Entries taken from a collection
+---+
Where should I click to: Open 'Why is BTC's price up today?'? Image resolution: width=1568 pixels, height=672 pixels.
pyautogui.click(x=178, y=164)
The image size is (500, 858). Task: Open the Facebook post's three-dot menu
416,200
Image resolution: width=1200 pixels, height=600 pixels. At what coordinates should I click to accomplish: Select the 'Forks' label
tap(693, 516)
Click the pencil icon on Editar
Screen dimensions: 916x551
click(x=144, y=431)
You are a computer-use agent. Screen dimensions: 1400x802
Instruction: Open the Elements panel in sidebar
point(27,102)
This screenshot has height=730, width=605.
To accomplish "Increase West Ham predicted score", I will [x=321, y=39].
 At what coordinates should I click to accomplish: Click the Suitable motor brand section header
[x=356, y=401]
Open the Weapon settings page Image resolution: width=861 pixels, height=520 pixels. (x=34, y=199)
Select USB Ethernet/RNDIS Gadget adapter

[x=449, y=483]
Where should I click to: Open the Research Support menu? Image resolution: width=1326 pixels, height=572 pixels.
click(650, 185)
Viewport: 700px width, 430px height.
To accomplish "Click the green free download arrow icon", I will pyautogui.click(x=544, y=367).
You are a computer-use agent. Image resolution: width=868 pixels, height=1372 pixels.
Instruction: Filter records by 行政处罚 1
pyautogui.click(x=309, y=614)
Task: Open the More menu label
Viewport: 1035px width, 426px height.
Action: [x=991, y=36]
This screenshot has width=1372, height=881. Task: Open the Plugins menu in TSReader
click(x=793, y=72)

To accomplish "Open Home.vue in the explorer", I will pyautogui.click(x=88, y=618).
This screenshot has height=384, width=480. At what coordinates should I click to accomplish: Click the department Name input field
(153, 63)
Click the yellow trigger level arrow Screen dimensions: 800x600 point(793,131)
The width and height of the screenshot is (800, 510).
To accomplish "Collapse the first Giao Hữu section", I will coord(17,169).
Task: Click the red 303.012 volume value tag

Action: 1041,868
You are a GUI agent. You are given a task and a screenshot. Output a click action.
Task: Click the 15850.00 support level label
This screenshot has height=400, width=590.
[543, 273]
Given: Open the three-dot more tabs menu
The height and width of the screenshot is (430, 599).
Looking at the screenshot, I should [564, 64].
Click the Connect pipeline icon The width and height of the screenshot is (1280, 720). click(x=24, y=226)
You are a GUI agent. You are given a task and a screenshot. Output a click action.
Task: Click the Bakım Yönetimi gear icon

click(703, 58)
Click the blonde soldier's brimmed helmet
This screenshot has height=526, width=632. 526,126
+---+
Work to complete: Copy out every record exactly; leave nothing out.

Answer box:
Where should I click to: Open 'Why is BTC's price up today?'? Image resolution: width=1568 pixels, height=672 pixels.
pyautogui.click(x=178, y=164)
The image size is (500, 858). Task: Open the Facebook post's three-dot menu
416,200
Image resolution: width=1200 pixels, height=600 pixels. At what coordinates should I click to accomplish: Select the 'Forks' label
tap(693, 516)
Click the pencil icon on Editar
Screen dimensions: 916x551
click(x=144, y=431)
You are a computer-use agent. Screen dimensions: 1400x802
Instruction: Open the Elements panel in sidebar
point(27,102)
This screenshot has height=730, width=605.
To accomplish "Increase West Ham predicted score", I will [x=321, y=39].
 At what coordinates should I click to accomplish: Click the Suitable motor brand section header
[x=356, y=401]
Open the Weapon settings page Image resolution: width=861 pixels, height=520 pixels. (x=34, y=199)
Select USB Ethernet/RNDIS Gadget adapter

[x=449, y=483]
Where should I click to: Open the Research Support menu? Image resolution: width=1326 pixels, height=572 pixels.
click(650, 185)
Viewport: 700px width, 430px height.
To accomplish "Click the green free download arrow icon", I will pyautogui.click(x=544, y=367).
You are a computer-use agent. Image resolution: width=868 pixels, height=1372 pixels.
Instruction: Filter records by 行政处罚 1
pyautogui.click(x=309, y=614)
Task: Open the More menu label
Viewport: 1035px width, 426px height.
Action: [x=991, y=36]
This screenshot has width=1372, height=881. Task: Open the Plugins menu in TSReader
click(x=793, y=72)

To accomplish "Open Home.vue in the explorer", I will pyautogui.click(x=88, y=618).
This screenshot has height=384, width=480. At what coordinates should I click to accomplish: Click the department Name input field
(153, 63)
Click the yellow trigger level arrow Screen dimensions: 800x600 point(793,131)
The width and height of the screenshot is (800, 510).
To accomplish "Collapse the first Giao Hữu section", I will coord(17,169).
Task: Click the red 303.012 volume value tag

Action: 1041,868
You are a GUI agent. You are given a task and a screenshot. Output a click action.
Task: Click the 15850.00 support level label
This screenshot has height=400, width=590.
[543, 273]
Given: Open the three-dot more tabs menu
The height and width of the screenshot is (430, 599).
Looking at the screenshot, I should [564, 64].
Click the Connect pipeline icon The width and height of the screenshot is (1280, 720). click(x=24, y=226)
You are a GUI agent. You are given a task and a screenshot. Output a click action.
Task: Click the Bakım Yönetimi gear icon

click(703, 58)
Click the blonde soldier's brimmed helmet
This screenshot has height=526, width=632. 526,126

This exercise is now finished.